# Ears?



## baltothewolf (Aug 26, 2009)

Is there a place where i can get just fursuit ears?


----------



## SailorYue (Aug 26, 2009)

amazon? thats where i lan on buying my ears & tail... im getting clipons since a headbanfd would hurt my head.


----------



## baltothewolf (Aug 26, 2009)

SailorYue said:


> amazon? thats where i lan on buying my ears & tail... im getting clipons since a headbanfd would hurt my head.



i was thinkin that but.. i kinda wanted to get fursuit ears of my fursona and hes a dalmation fox so.. yeah


----------



## Vaelarsa (Aug 26, 2009)

You can commission them.

If it's a generic design (common color cat / fox / rabbit / dog), you can probably buy them at a costume store, or anywhere during Halloween shopping season.


----------



## baltothewolf (Aug 26, 2009)

Where can i commission to get some ears made?


----------



## Vaelarsa (Aug 26, 2009)

A bunch of sites.

I know Beastcub, from here, does them.

Google "fursuit commission."


----------



## SailorYue (Aug 26, 2009)

amazon sells loveless cosplay ears... buy them then have someone do the dye job?


----------



## Vaelarsa (Aug 26, 2009)

Also, if you're going to commission, for your own sake, research your commissioner.

There are a lot of lazy creators and scam artists out there that will leave you with a shoddy product, or no product at all.

Look up the internet name they most readily go by, and "commissions." You should be able to find product reviews that way.


----------



## baltothewolf (Aug 26, 2009)

hmmmm oks. im lookin at the Beastcub fur right now ^^


----------



## KyteTheFox (Aug 26, 2009)

I made my ears out of duct tape, electrical tape, and sharpie.
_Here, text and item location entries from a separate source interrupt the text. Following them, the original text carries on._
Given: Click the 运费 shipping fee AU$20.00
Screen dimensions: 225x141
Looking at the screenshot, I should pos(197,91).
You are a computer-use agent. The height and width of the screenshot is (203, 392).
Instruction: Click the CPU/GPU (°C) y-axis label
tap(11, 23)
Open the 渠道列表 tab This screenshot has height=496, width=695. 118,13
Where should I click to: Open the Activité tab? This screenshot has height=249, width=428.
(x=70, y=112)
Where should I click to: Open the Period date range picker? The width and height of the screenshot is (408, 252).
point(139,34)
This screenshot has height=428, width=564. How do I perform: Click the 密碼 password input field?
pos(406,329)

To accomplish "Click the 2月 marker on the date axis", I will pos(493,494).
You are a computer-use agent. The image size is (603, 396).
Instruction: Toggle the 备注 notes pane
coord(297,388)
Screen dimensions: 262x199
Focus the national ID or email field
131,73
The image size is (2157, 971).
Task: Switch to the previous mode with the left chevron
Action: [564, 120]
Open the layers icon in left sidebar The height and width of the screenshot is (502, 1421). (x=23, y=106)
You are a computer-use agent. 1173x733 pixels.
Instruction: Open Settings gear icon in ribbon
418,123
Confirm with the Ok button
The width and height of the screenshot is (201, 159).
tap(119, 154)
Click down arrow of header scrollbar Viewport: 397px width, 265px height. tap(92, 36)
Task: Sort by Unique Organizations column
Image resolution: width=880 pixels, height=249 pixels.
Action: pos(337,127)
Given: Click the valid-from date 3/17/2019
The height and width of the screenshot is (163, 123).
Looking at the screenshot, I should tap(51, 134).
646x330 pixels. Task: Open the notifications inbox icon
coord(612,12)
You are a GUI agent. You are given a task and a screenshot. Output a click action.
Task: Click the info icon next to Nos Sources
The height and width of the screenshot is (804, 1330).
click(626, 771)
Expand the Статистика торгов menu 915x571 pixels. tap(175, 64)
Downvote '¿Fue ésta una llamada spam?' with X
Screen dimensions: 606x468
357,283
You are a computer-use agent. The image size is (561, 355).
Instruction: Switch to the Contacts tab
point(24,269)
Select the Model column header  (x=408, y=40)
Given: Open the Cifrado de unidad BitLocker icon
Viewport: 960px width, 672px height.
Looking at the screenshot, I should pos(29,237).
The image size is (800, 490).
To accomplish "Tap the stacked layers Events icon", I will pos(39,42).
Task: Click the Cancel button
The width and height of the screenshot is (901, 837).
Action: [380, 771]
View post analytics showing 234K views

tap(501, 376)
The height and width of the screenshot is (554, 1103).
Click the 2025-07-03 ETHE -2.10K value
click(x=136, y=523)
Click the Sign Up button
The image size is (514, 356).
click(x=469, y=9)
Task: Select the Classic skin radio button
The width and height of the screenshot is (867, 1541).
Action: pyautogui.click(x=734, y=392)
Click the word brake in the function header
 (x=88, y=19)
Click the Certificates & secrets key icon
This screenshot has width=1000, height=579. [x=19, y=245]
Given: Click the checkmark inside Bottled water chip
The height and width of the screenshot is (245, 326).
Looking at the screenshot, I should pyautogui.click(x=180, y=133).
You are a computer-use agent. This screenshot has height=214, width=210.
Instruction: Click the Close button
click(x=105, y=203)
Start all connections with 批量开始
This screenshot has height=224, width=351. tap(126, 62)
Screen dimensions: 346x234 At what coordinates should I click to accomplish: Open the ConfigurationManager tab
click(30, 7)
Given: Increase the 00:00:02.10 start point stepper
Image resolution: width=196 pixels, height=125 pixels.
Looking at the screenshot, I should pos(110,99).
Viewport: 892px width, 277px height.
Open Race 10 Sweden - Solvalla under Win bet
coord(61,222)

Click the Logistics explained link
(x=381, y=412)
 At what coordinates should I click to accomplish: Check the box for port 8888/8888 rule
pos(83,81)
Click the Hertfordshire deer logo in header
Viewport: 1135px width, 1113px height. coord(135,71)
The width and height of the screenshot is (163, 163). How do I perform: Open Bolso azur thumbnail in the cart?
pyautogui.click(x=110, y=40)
My ears are shiny ;o


----------



## Trpdwarf (Aug 26, 2009)

I suggest also looking into the sticky dealing with "Fursuit help" as there is a list of makers there.


----------



## CrazyWolfGuy (Aug 26, 2009)

KyteTheFox said:


> I made my ears out of duct tape, electrical tape, and sharpie. My ears are shiny ;o



Definately sig'd


----------



## Avan Wolf (Aug 26, 2009)

It shouldn't be too hard to track someone down who does them. It's certainly not uncommon as a type of commission.

And I would have no surprise if generic ones could be easily ordered from places like Amazon.


----------



## CrazyWolfGuy (Aug 26, 2009)

Make your own.  I read a tutorial somewhere... dont remmber where i found it though.


----------



## CatCase (Aug 26, 2009)

Try Etsy, they have a lot of unique things; just don't let them charge you too much.. http://www.etsy.com/


----------